## [Supplied passage]
Link Between Economic Growth And Corruption Economics Essay
In this paper I will aim to cover four main areas; firstly the theoretical relationship between economic growth and corruption, some empirical studies exploring this link, the recent growth experience of Asian countries and possible explanatory hypotheses given the high perceived corruption levels and then conclude with some policy implications of corruption especially in less economically developed countries.
Brooks (1909) notes that “in the whole vocabulary of politics it would be difficult to point out any single term that is more frequently employed than the word ‘corruption’” and yet, given its frequent use, not many are certain of its definition. Treisman (2000) defines corruption as, 'the misuse of public office for private gain' but it is evident that corruption can come in many differing forms, the implications of which ripple throughout the work done in this field. Bribery, extortion, fraud, speed money and embezzlement are just some forms of corruption (Klitgaard, 1991) and Mishra (2007) notes of the added legal and moral dimensions with the inclusion of terms such as 'illegal' and 'improper'. The latter can be of particular importance when people engage openly in seemingly corrupt acts, oblivious of the moral and legal implications. Corruption may not necessarily involve money such as gift giving, influence-peddling or future benefits resulting in the differences between a corrupt and a non-corrupt act becoming ill-defined and culturally bound (Balboa and Erlinda, 2006). For the purpose of this paper I will be using the basic definition as outlined by Treismann but clearly this is a simplification of a very large and conceptual ideology.
Measurement of Corruption
The UNDP's Guide to Measuring Corruption (2008) describes measurement of corruption as 'more of an art form than a precisely defined empirical process', and thus without a definitive structure and malleable in nature. Our inability to accurately measure corruption is most problematic when attempting to assess the relationship between macroeconomic variables, such as economic growth. The two most widely used perceptive measures available are Transparency International's Corruption Perception Index (CPI) and the World Bank's Control of Corruption Indicator, both of which are composite indicators made up of distinct component data sources that assess a broad and differing range of concepts (UNDP, 2008). Most cross-country studies are carried out using the CPI or the Business International Index because the data available for them is much broader compared to survey based data sources, despite the latter being arguably more useful.

## [Problem to solve]
Set down the words of the corruption essay starting at "Link Between Economic" and ending at "economically developed countries.". Use only the corruption essay above as your source.

## [Record list]
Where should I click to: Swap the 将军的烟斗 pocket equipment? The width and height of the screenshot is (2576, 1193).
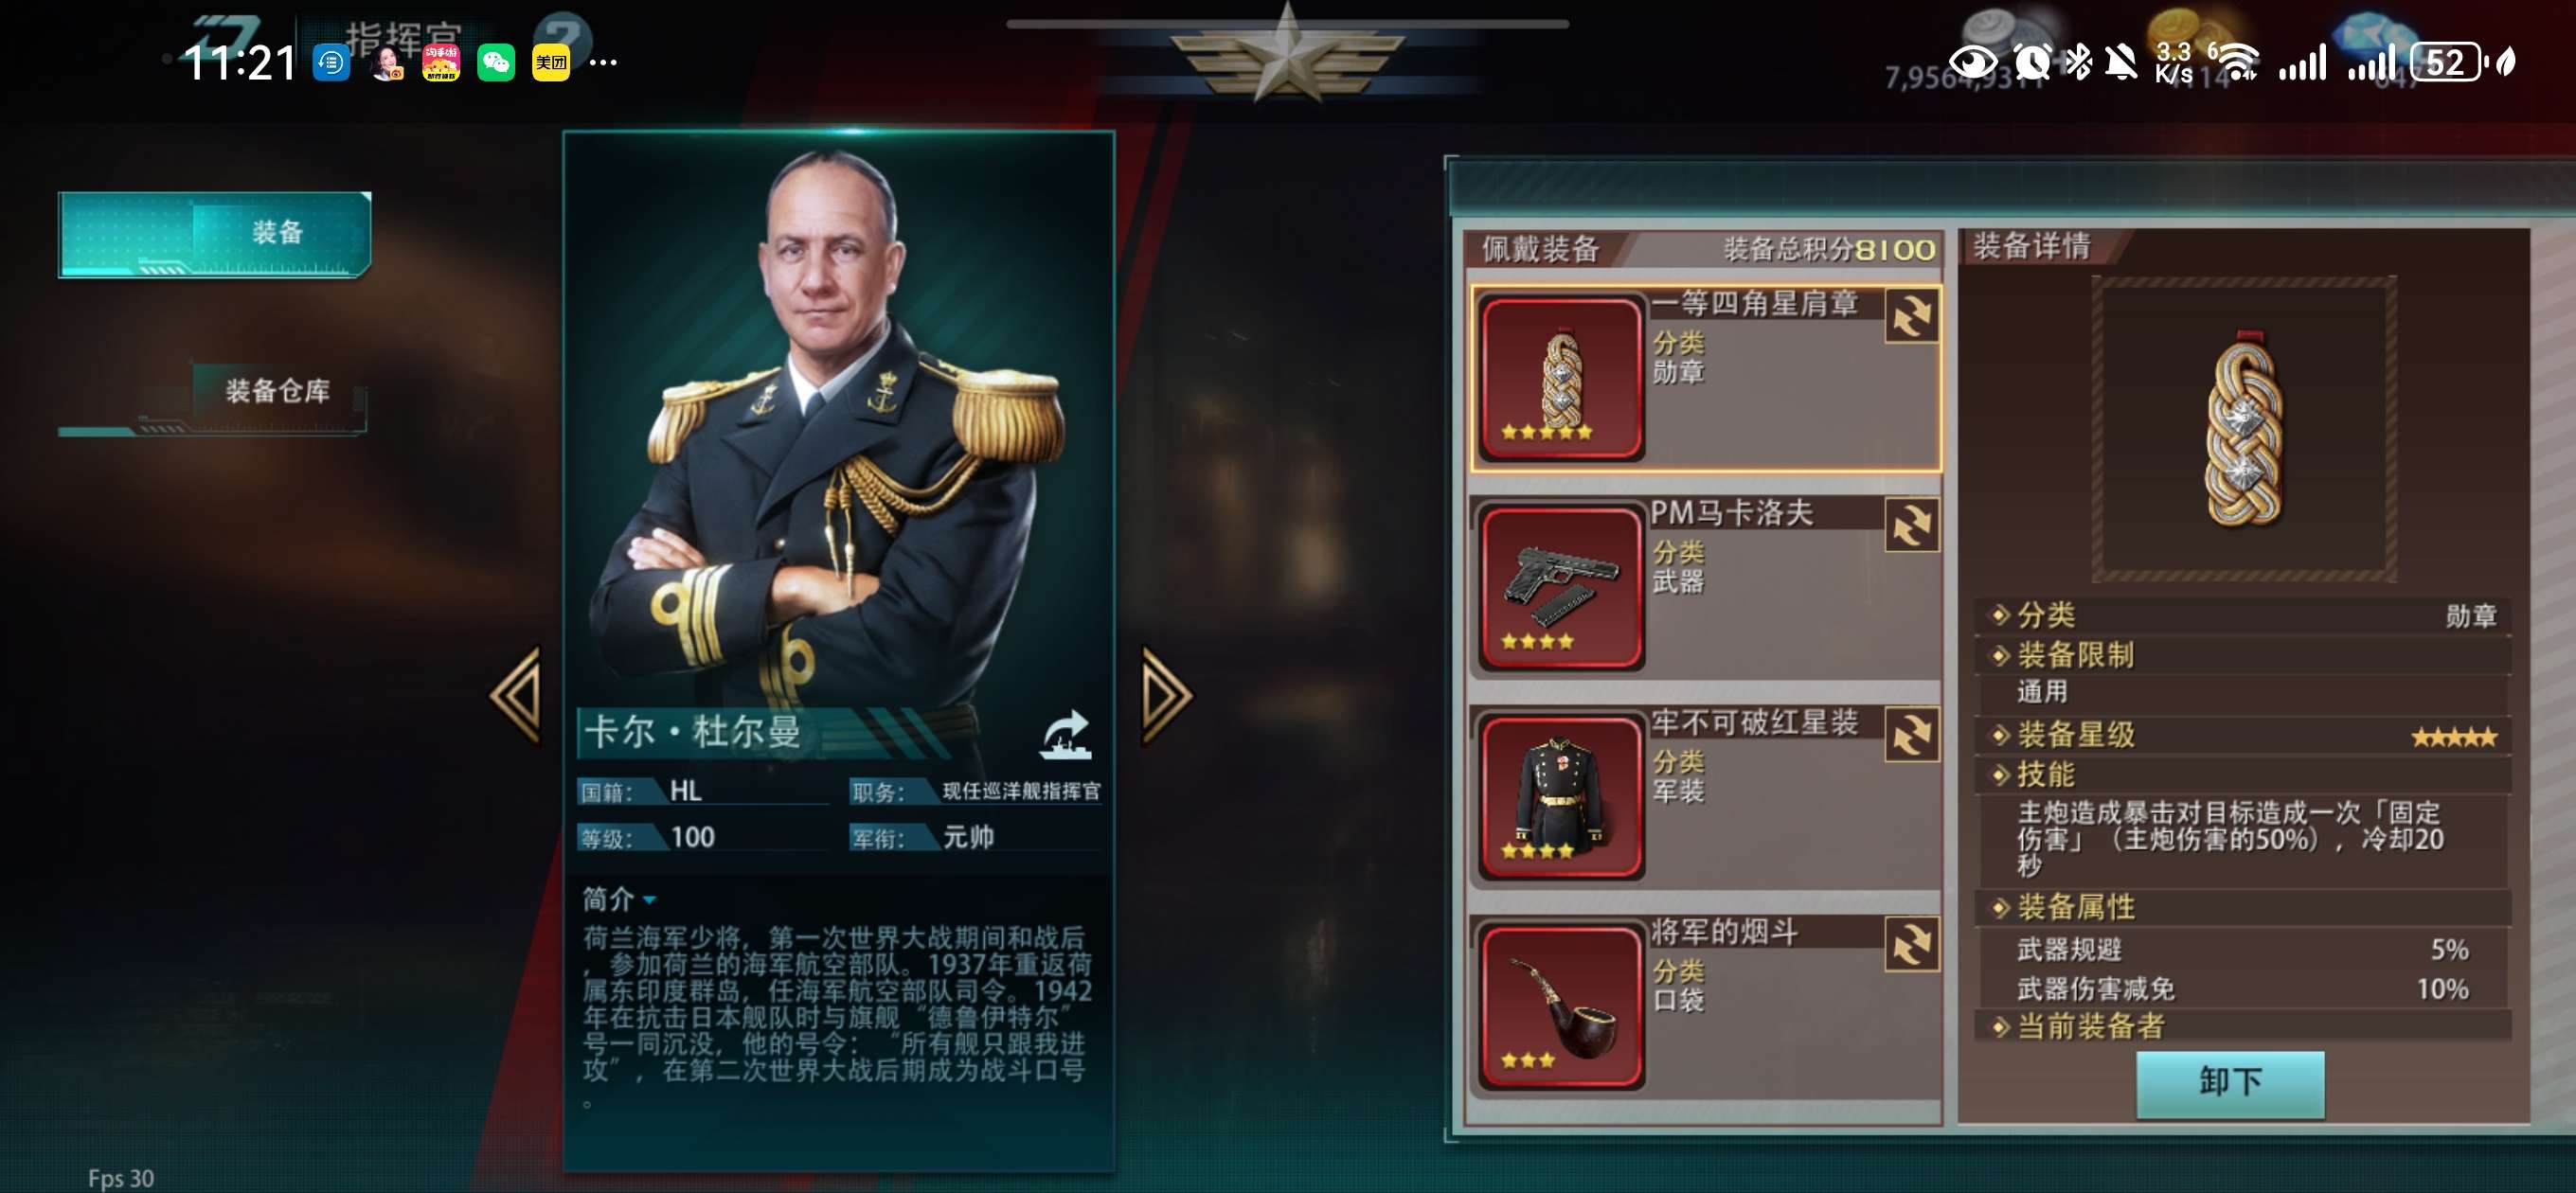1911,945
==
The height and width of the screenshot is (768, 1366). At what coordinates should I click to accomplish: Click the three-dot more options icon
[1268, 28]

## [Finished exercise]
Link Between Economic Growth And Corruption Economics Essay
In this paper I will aim to cover four main areas; firstly the theoretical relationship between economic growth and corruption, some empirical studies exploring this link, the recent growth experience of Asian countries and possible explanatory hypotheses given the high perceived corruption levels and then conclude with some policy implications of corruption especially in less economically developed countries.